ASSIGNMENT: Go through the material and pull out every line with the string "computer" in it.

SUPPLIED MATERIAL:
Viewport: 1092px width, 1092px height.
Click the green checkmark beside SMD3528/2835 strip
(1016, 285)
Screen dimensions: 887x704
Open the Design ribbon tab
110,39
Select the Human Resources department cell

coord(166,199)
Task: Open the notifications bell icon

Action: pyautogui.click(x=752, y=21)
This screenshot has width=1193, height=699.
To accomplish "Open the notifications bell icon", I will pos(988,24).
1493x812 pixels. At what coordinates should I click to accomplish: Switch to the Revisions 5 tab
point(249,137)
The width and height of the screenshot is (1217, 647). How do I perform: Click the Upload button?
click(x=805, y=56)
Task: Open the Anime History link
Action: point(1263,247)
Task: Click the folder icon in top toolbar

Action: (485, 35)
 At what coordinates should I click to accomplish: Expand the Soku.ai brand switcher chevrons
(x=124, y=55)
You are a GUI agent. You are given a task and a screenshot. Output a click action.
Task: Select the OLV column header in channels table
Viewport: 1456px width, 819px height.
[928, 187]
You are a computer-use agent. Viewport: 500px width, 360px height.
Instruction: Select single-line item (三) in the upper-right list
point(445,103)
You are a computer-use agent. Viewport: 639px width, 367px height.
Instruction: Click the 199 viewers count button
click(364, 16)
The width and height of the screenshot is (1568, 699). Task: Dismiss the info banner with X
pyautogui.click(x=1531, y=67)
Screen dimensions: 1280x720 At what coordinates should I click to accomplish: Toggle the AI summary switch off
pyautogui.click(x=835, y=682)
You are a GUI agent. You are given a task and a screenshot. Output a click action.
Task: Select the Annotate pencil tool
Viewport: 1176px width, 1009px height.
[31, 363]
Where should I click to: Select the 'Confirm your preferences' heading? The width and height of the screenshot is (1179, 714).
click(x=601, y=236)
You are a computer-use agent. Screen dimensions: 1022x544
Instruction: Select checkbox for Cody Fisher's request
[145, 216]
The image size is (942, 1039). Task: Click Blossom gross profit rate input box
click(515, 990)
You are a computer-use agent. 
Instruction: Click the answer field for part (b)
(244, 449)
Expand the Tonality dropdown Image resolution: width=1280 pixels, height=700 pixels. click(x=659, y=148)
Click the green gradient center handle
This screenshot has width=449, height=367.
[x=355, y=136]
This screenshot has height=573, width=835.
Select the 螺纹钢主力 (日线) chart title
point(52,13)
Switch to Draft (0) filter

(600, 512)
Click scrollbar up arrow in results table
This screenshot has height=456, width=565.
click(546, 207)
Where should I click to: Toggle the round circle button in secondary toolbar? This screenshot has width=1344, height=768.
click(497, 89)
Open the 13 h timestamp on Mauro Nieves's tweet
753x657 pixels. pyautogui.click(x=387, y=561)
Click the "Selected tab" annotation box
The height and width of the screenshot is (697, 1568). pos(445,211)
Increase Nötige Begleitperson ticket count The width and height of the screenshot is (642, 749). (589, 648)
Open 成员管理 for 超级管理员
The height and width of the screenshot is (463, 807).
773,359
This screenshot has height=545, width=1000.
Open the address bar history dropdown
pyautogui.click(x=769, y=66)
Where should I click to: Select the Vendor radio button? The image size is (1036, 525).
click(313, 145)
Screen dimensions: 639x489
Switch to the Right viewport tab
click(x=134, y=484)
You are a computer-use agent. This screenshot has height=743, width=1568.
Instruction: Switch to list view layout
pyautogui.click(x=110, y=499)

RESULT FOR THIS EXERCISE:
You are a computer-use agent. Viewport: 500px width, 360px height.
You are a computer-use agent. Viewport: 639px width, 367px height.
You are a computer-use agent. Screen dimensions: 1022x544
You are a computer-use agent. 
You are a computer-use agent. This screenshot has height=743, width=1568.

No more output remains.